L’impatto della pandemia. L’incidenza massima dei nuclei che hanno avuto accesso al Reddito di cittadinanza nel 2020, in piena pandemia, riguarda la classe di redditi compresi tra 1.000 e 1.299 euro. Questo dato “può essere letto come un primo segnale dell’impatto del Covid 2019 sulle famiglie a reddito medio”. In particolare, “sono le coppie con figli minori a pagare le conseguenze più elevate”.

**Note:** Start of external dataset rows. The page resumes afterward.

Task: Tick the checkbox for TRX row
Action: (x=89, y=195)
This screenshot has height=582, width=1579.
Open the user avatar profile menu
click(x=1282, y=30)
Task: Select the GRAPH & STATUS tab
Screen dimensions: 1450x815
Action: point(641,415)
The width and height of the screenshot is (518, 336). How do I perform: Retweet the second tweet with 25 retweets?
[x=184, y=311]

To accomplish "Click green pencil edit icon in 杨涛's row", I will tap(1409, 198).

Gli esclusi. Il rapporto individua alcune caratteristiche delle famiglie povere escluse: tendono a risiedere al Nord, ad avere minori, un richiedente straniero, risparmi in banca superiori alla soglia consentita. Attualmente sono escluse dalla possibilità di richiedere il Reddito 4 famiglie straniere su 10. Il requisito economico di accesso che più di tutti restringe l’accesso alla misura alle famiglie in povertà assoluta è quello del patrimonio mobiliare (solo due terzi di queste lo soddisfa). Al Nord il numero delle famiglie che fruiscono del Reddito è il 37% di quelle in povertà assoluta, nel Centro il 69% e nel Sud il 95%.

Tra gli utenti Caritas. Riguardo al monitoraggio tra gli utenti Caritas emerge che il 55,2% di persone sostenute ha beneficiato della misura fra il 2019 e il 2020; inoltre il 56% di chi lo riceve presenta contemporaneamente tre o più forme di vulnerabilità.

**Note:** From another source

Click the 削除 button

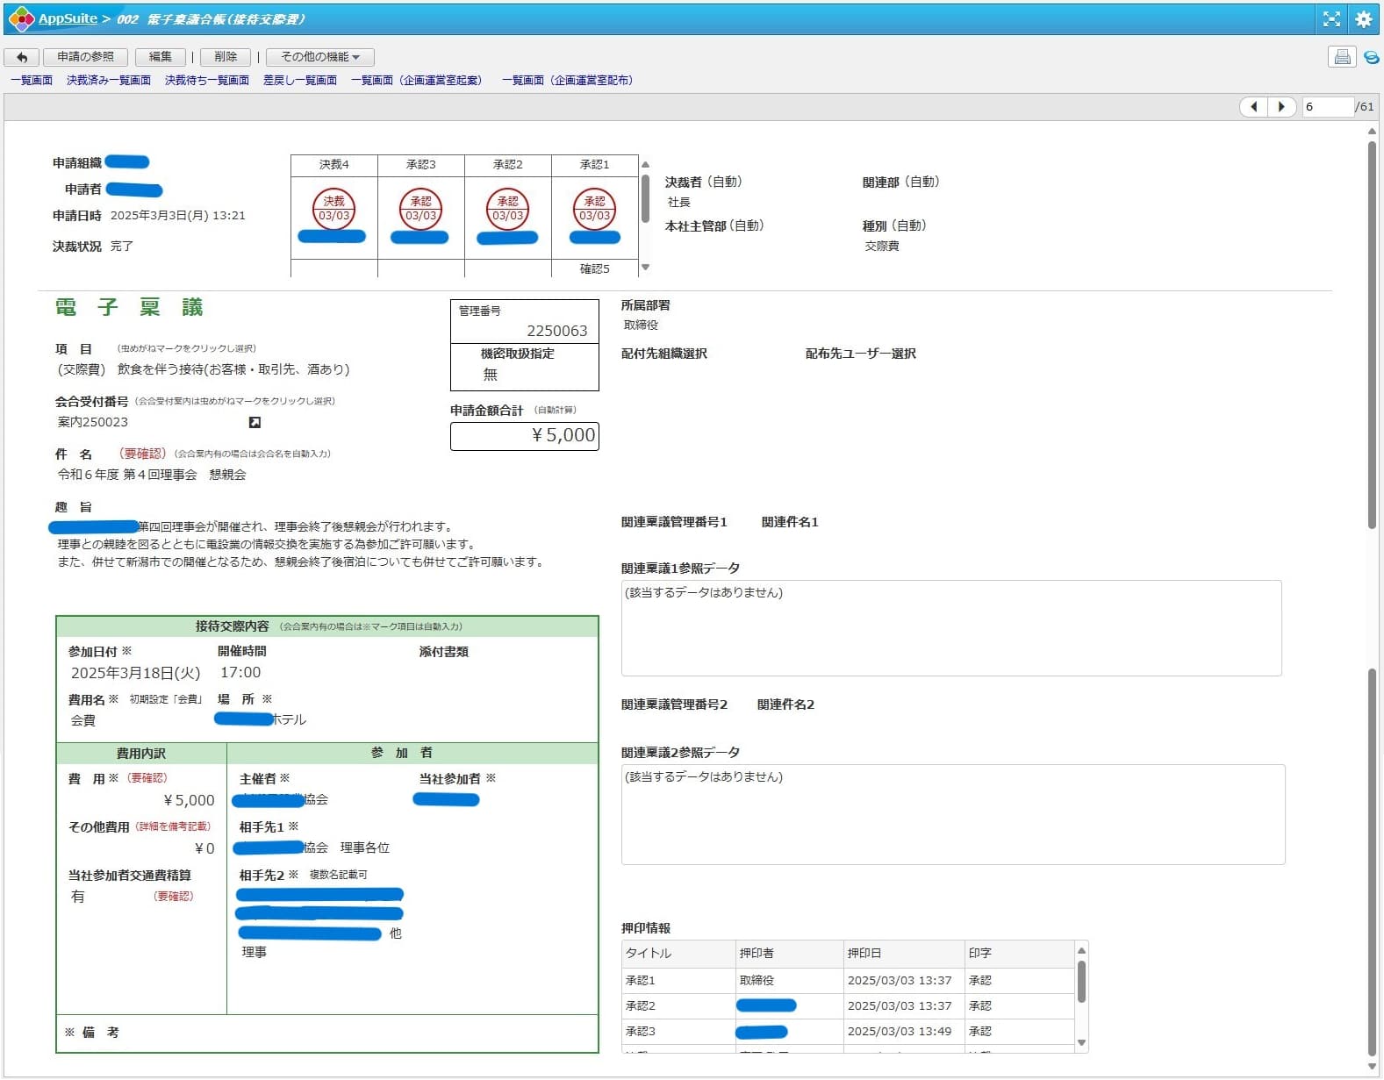[226, 57]
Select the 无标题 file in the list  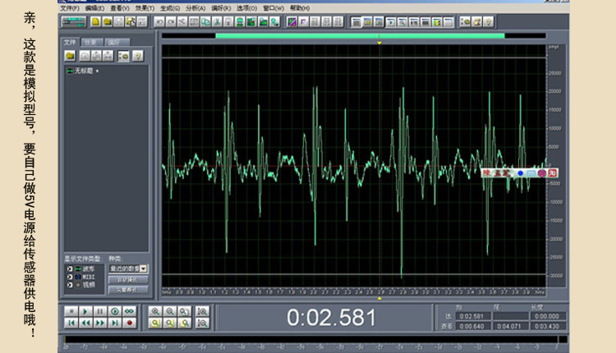click(x=83, y=71)
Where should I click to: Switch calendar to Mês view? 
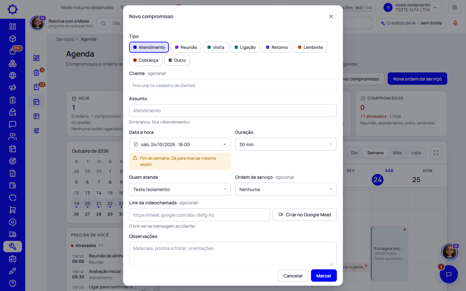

L’inclusione lavorativa. Al 31 gennaio 2021, i nuclei beneficiari di Reddito di cittadinanza indirizzati ai percorsi di inclusione lavorativa sono, a livello nazionale, circa 530 mila, il 49% del totale dei nuclei indirizzati, a seconda delle loro caratteristiche, ai Centri per l’impiego o ai servizi sociali. I dati mostrano che al 31 gennaio 2021 il 5,1% dei percettori della misura non risultava tenuto agli obblighi, il 48,3% era stato indirizzato ai percorsi di inclusione sociale e il 46,6% ai percorsi di attivazione lavorativa con i Centri per l’impiego. Si tratta di un processo ancora lento e complesso, complicato dall’irruzione della pandemia.

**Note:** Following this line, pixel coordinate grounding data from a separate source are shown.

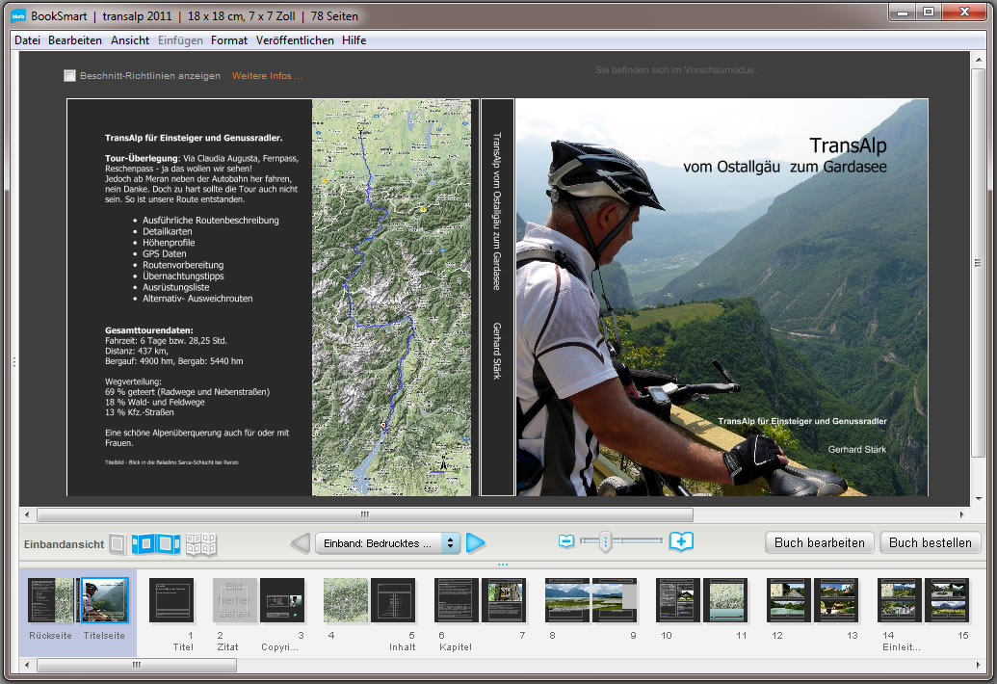Open the Bearbeiten menu

coord(75,40)
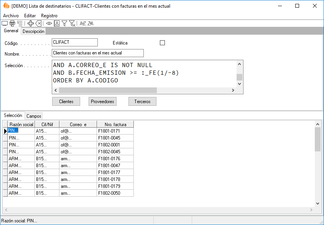Apply filter using the funnel icon
The height and width of the screenshot is (225, 324).
(64, 23)
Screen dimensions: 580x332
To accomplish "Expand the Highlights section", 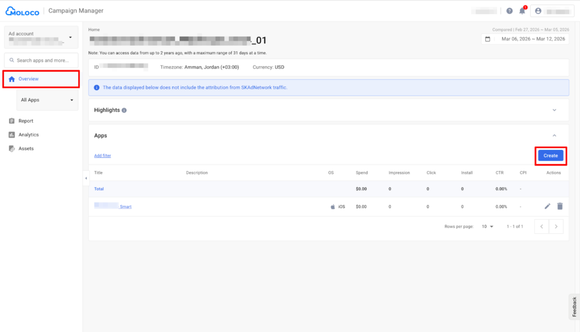I will coord(554,110).
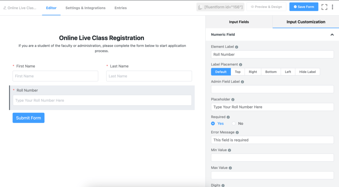
Task: Collapse the Numeric Field section chevron
Action: pyautogui.click(x=332, y=35)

L’identikit dei beneficiari tracciato nei focus group racconta di “persone molto deboli dal punto di vista lavorativo e in grandi difficoltà economiche, psicologiche e sociali. Non raramente sono persone che non hanno acquisito neppure il titolo di studio obbligatorio per legge, o giovani che non studiano né lavorano o in evidente ritardo con gli studi. Sono tutti dotati di smartphone, ma non sanno usarlo per effettuare ricerche su internet, non sanno redigere un curriculum vitae e, in alcuni casi, non parlano la lingua italiana”. Il 72% ha al massimo la licenza media mentre solo il 3% ha ottenuto la laurea. Tra i beneficiari il 21% non ha mai avuto un rapporto di lavoro alle dipendenze nella sua storia lavorativa. Gli under 30 e gli over 50 rappresentano rispettivamente il 34% e il 27% dei beneficiari tenuti al Patto per il lavoro. Gli under 30 sono più presenti al Sud e nelle isole, viceversa gli over 50 nel Centro-Nord.

I bisogni fondamentali: cibo, casa e bollette. Le condizioni di povertà ruotano attorno all’impossibilità di avere risorse adeguate per affrontare il soddisfacimento di tre bisogni fondamentali: la spesa per il mangiare, la casa e le bollette. Nonostante il Reddito di cittadinanza le difficoltà persistono “in particolare nei casi in cui l’importo riconosciuto è estremamente basso oppure non adeguato rispetto ai bisogni di vita”. Una delle criticità più segnalate è stata la sospensione del contributo al 18° mese, per cui bisogna tornare alla Caritas o da altre organizzazioni del privato sociali per chiedere di nuovo aiuto. Alcuni intervistati hanno affermato di vivere con disagio questa situazione e di provare una vera e propria “vergogna” ma allo stesso tempo di non essere in grado di acquisire una propria autonomia.